**Source passage:**

[start]

Also known as size optimization, parametric optimization aims to improve a given objective func-tional by modifying a set of parameters describing the domain under analysis [110]. In particular, the number of connected regions and their shape is set a priori and only minor variations of the existing configuration are allowed [17], e.g. via the modification of the size of the diﬀerent regions. Despite the limited improvements it oﬀers, this optimization strategy is widely used in industrial applications owing to its simplicity and to the possibility of exploiting physical quantities as the size and the thickness of the structural elements as design variables in the problem.

**Geometric optimization**

By performing geometric optimization, one is interested in changing the shape of the domain under analysis to improve the objective functional [17]. Within this framework, the optimization variable of the problem is the boundary of the domain which may be represented either using an explicit or an implicit description as discussed in section 1.2. No a priori restrictions on the shape or the size of the domain is posed but the number of connected regions is not allowed to change. In many published works, geometric optimization is also referred to as shape optimization, whereas the latter term is more accurate to describe the ensemble of the problems discussed in this section.

**Topology optimization**

A key aspect in the engineering community is the identification of the optimal topology (or layout) of the domain under analysis in order to improve a given criterion. This problem is known as topology optimization or layout optimization and aims to identify the best configuration of the domain without imposing any constraint on the number of connected regions inside it [17].

Remark 1.1. Though one may think that topology and geometric optimization problems are extremely diﬀerent, they actually represent complementary aspects of a unique problem. On the one hand, topology optimization focuses on the identification of the optimal number of connected regions inside the domain. On the other hand, geometric optimization is concerned with the optimization of the shape of the existing regions, whose number is a priori set. With an abuse of notation, in the rest of this thesis the term shape optimization will be used to indicate both the geometric optimization paradigm and the ensemble of parametric, geometric and topology optimization. In case of ambiguity, a remark will be provided, e.g. when a given technique requires an additional restriction as the knowledge of the number of connected regions inside the domain.

**A review of the numerical techniques to handle shape optimiza-tion problems**

The interest in the development of techniques to solve shape optimization problems originally arose in the field of engineering and computational mechanics to answer the question of where to place material within a given domain in order to obtain the best structure for a specific target objective. In this section, we provide an overview of the most important methods developed over the years to handle shape optimization problems. For a more detailed comparison of these techniques, we refer to the review paper [253] by Sigmund and Maute and to the works [239] and [140, 269] which focus on more specific aspects, respectively methods that have achieved the stage of application in industrial environments and level-set approaches to structural topology optimization.

The main idea of shape optimization goes back to the seminal work of Hadamard [153] and has been later developed by many authors over several decades [53, 106, 207, 229, 254, 256]. Starting from the original idea of deforming the computational domain according to a given velocity field to improve the value of the objective functional (cf. subsection 1.4.1), we discuss the subsequent developments using the homogenization theory (cf. subsection 1.4.2), the SIMP method (cf. subsection 1.4.3) until the most recent results obtained via the level-set approach (cf. subsection 1.4.4) and the phase-field model (cf. subsection 1.4.5). Eventually, in subsection 1.4.6, we provide a short commentary on the evolutionary strategies that part of the engineering community has been extensively investigating for problems of shape optimization, highlighting the reasons why in our opinion they do not represent a suitable approach for this kind of problems.

[end]

**Written request 1:**
Set down, word for word, the portion of the shape optimization excerpt between "Also known as" and "in the problem.", inclusive.
**Written request 2:**
From the last paragraph of the shape optimization excerpt, list every subsection number cited along with the approach it is said to cover.
**Written request 3:**
Answer these from the shape optimization excerpt:
(a) What does parametric optimization modify in order to improve the objective functional?
(b) In geometric optimization, what serves as the optimization variable of the problem?
(c) Whose seminal work does the main idea of shape optimization go back to?
Rely only on the shape optimization excerpt.

**Data segment:**
[start]

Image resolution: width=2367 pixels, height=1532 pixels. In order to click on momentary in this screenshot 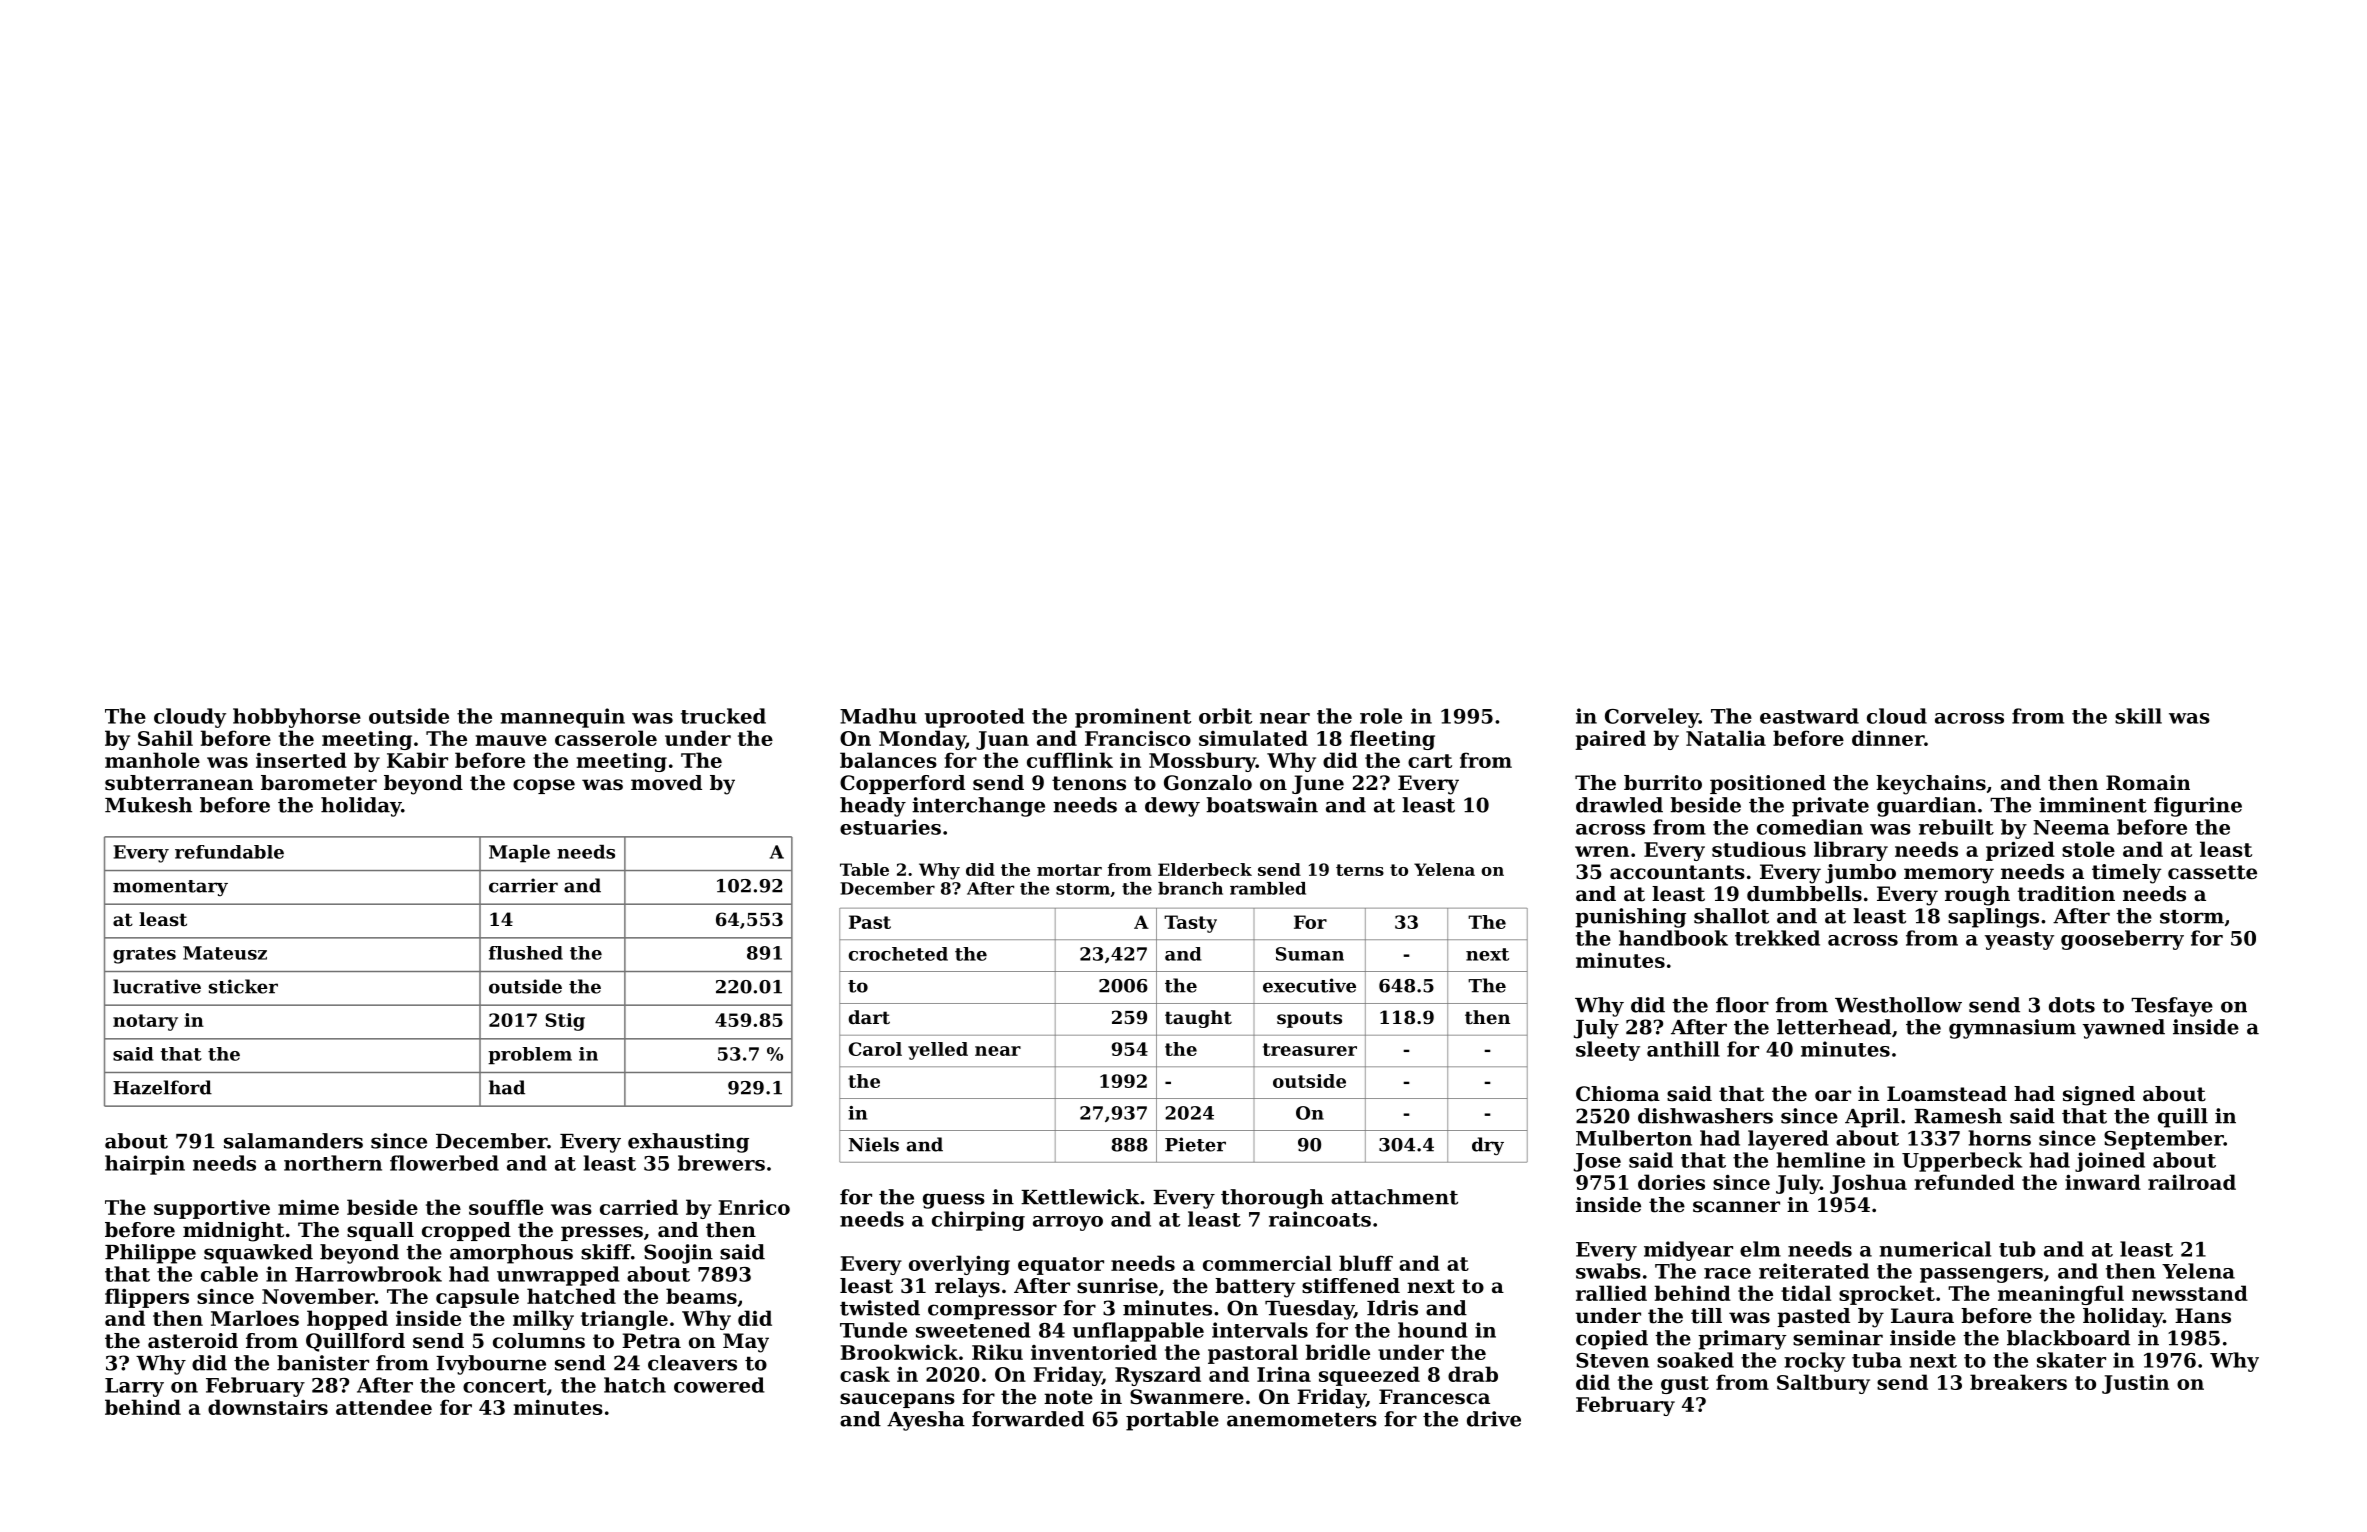, I will do `click(170, 888)`.
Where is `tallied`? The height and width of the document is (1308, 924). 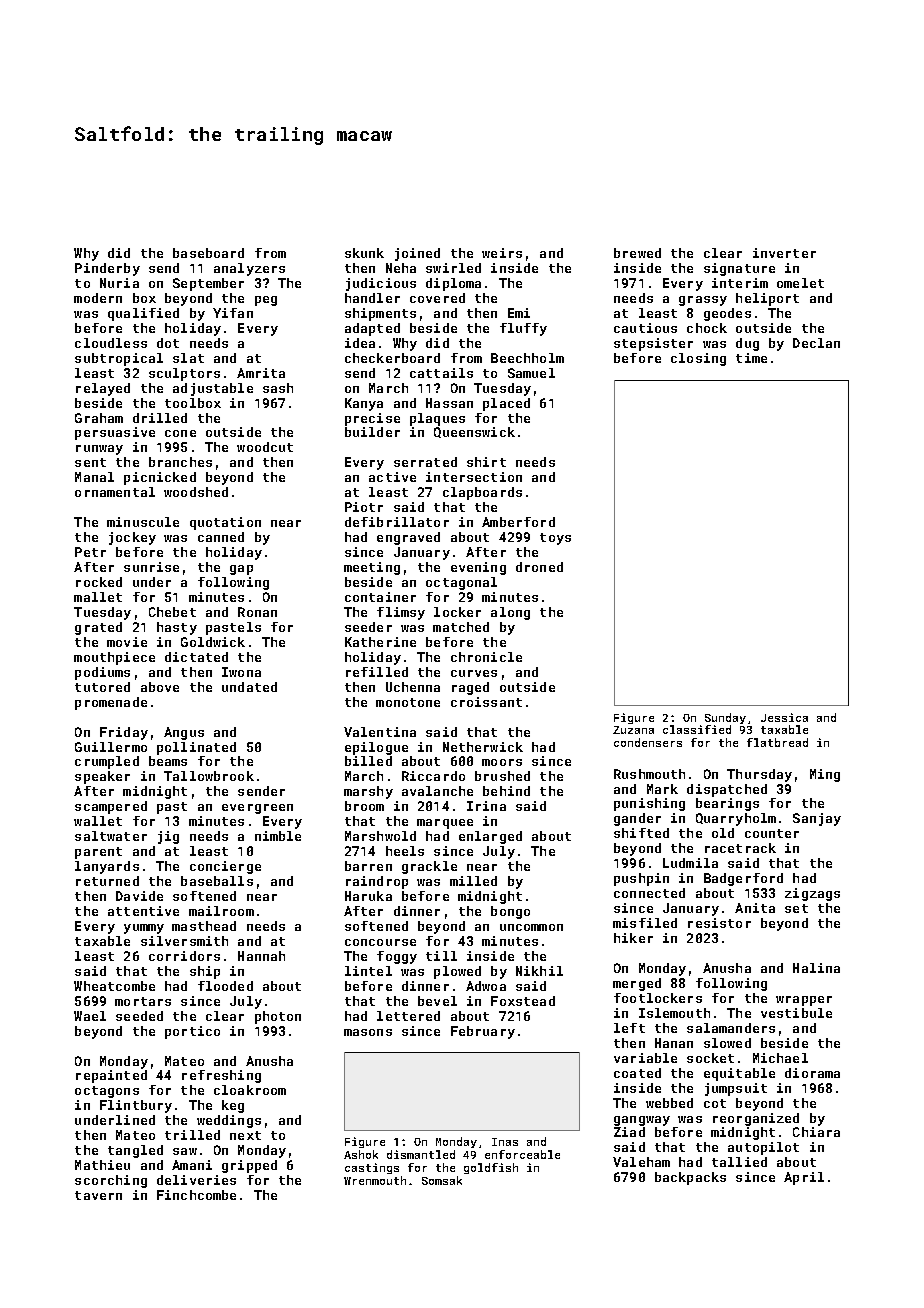 tallied is located at coordinates (739, 1162).
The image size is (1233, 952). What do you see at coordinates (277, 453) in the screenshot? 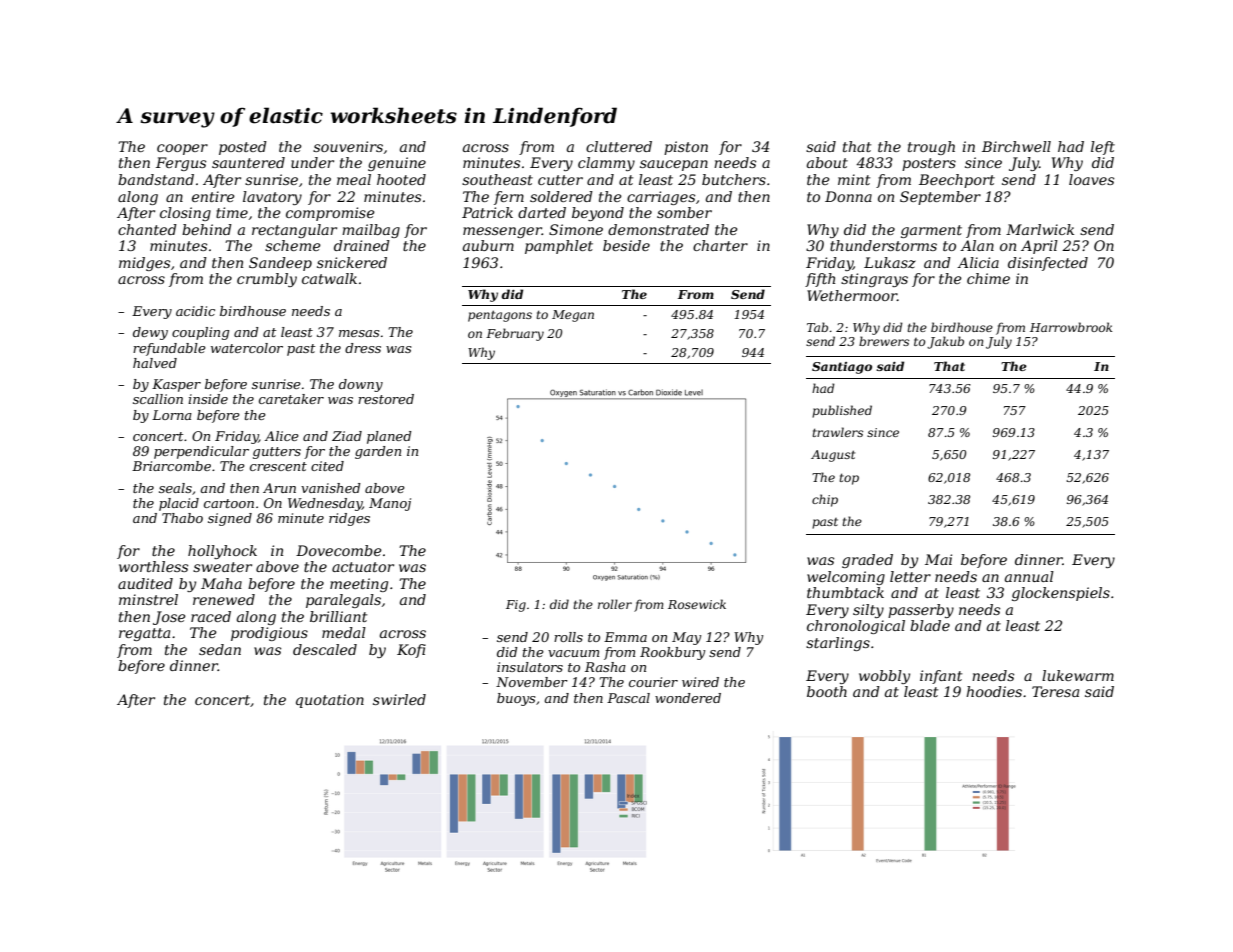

[end]

**Output 1:**
Also known as size optimization, parametric optimization aims to improve a given objective func-tional by modifying a set of parameters describing the domain under analysis [110]. In particular, the number of connected regions and their shape is set a priori and only minor variations of the existing configuration are allowed [17], e.g. via the modification of the size of the diﬀerent regions. Despite the limited improvements it oﬀers, this optimization strategy is widely used in industrial applications owing to its simplicity and to the possibility of exploiting physical quantities as the size and the thickness of the structural elements as design variables in the problem.

**Output 2:**
- 1.4.1: deforming the computational domain according to a given velocity field to improve the value of the objective functional
- 1.4.2: homogenization theory
- 1.4.3: the SIMP method
- 1.4.4: the level-set approach
- 1.4.5: the phase-field model
- 1.4.6: evolutionary strategies

**Output 3:**
(a) A set of parameters describing the domain under analysis.
(b) The boundary of the domain.
(c) Hadamard's.